- EXERCISE SET:
A - Answer these from the code diff, one per line:
(i) How many files changed?
(ii) On what does the job `send_slack_notification_for_release_on_failure` run?
(iii) What does the changelog note tell users to do?
B - Say whether each statement agrees with the code diff. Answer yes or no and quote the words that decide it.
(i) The changes have more deletions than additions.
(ii) The changelog names `skops` as one of the safer alternatives.
(iii) The change does not affect trained models.
C - Continue the code diff from where it stops.

- DOCUMENT SECTION:
Showing 27 changed files with 1,942 additions and 616 deletions.
diff --git a/.github/workflows/continous-integration.yml b/.github/workflows/continous-integration.yml
@@ -1307,7 +1307,6 @@ jobs:
         with:
           args: "💥 New *Rasa Open Source * version `${{ github.ref_name }}` has been released!"
 
-
   send_slack_notification_for_release_on_failure:
     name: Notify Slack & Publish Release Notes
     runs-on: ubuntu-24.04

diff --git a/changelog/1424.bugfix.md b/changelog/1424.bugfix.md
@@ -0,0 +1,19 @@
+Replace `pickle` and `joblib` with safer alternatives, e.g. `json`, `safetensors`, and `skops`, for
+serializing components.
+
+**Note**: This is a model breaking change. Please retrain your model.

- ITEMS:

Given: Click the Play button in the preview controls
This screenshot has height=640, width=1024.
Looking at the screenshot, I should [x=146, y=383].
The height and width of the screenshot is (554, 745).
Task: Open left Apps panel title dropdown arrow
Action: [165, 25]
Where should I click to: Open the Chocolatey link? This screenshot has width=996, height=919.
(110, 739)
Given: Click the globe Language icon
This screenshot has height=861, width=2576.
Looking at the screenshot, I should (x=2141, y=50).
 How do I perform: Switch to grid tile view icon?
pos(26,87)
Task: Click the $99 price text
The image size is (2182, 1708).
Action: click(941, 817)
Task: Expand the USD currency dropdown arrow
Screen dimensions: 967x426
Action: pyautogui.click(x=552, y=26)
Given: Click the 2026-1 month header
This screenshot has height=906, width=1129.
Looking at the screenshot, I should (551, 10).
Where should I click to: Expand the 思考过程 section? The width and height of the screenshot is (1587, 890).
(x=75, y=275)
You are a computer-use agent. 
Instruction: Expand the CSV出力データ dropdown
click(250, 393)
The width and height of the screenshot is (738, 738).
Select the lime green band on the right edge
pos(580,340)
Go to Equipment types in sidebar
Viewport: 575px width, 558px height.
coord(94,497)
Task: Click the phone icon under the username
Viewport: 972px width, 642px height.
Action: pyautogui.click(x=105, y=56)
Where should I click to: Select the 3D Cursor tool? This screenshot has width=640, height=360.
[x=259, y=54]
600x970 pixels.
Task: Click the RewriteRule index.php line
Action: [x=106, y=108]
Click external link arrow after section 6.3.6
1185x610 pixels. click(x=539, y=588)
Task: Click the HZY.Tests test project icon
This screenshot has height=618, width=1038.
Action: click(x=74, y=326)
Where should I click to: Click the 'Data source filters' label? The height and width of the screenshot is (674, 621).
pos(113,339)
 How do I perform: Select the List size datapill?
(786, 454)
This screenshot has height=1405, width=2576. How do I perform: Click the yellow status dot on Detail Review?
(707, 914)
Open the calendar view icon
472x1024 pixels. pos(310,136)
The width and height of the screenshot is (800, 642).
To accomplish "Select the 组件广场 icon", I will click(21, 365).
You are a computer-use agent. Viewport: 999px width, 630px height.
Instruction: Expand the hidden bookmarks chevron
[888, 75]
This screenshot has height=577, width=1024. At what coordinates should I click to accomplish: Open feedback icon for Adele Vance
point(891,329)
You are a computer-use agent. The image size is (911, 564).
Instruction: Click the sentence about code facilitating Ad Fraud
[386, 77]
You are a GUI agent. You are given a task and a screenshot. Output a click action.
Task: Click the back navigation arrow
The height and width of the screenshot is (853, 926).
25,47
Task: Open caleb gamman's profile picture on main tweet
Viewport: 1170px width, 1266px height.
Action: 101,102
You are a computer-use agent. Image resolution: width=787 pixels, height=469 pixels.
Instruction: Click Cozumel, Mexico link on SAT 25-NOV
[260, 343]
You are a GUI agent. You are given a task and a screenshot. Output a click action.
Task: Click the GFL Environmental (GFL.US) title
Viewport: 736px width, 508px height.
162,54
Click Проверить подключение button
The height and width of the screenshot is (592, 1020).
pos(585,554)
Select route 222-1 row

- EXERCISE RESPONSES:
A -
(i) 27
(ii) ubuntu-24.04
(iii) Retrain their model.

B -
(i) No: "1,942 additions and 616 deletions"
(ii) Yes: "safer alternatives, e.g. `json`, `safetensors`, and `skops`"
(iii) No: "This is a model breaking change."

C -
+
+If you have a custom component that inherits from one of the components listed below and modified the `persist` or
+`load` method, make sure to update your code. Please contact us in case you encounter any problems.
+
+Affected components:
+
+- `CountVectorFeaturizer`
+- `LexicalSyntacticFeaturizer`
+- `LogisticRegressionClassifier`
+- `SklearnIntentClassifier`
+- `DIETClassifier`
+- `CRFEntityExtractor`
+- `TrackerFeaturizer`
+- `TEDPolicy`
+- `UnexpectedIntentTEDPolicy`
diff --git a/poetry.lock b/poetry.lock
diff --git a/pyproject.toml b/pyproject.toml
@@ -120,7 +120,6 @@ sanic-cors = "~2.0.0"
 sanic-jwt = "^1.6.0"
 sanic-routing = "^0.7.2"
 websockets = ">=10.0,<11.0"
-cloudpickle = ">=1.2,<2.3"
 aiohttp = ">=3.9.0,<3.10"
 questionary = ">=1.5.1,<1.11.0"
 prompt-toolkit = "^3.0,<3.0.29"
@@ -133,10 +132,9 @@ psycopg2-binary = ">=2.8.2,<2.10.0"
 python-dateutil = "~2.8"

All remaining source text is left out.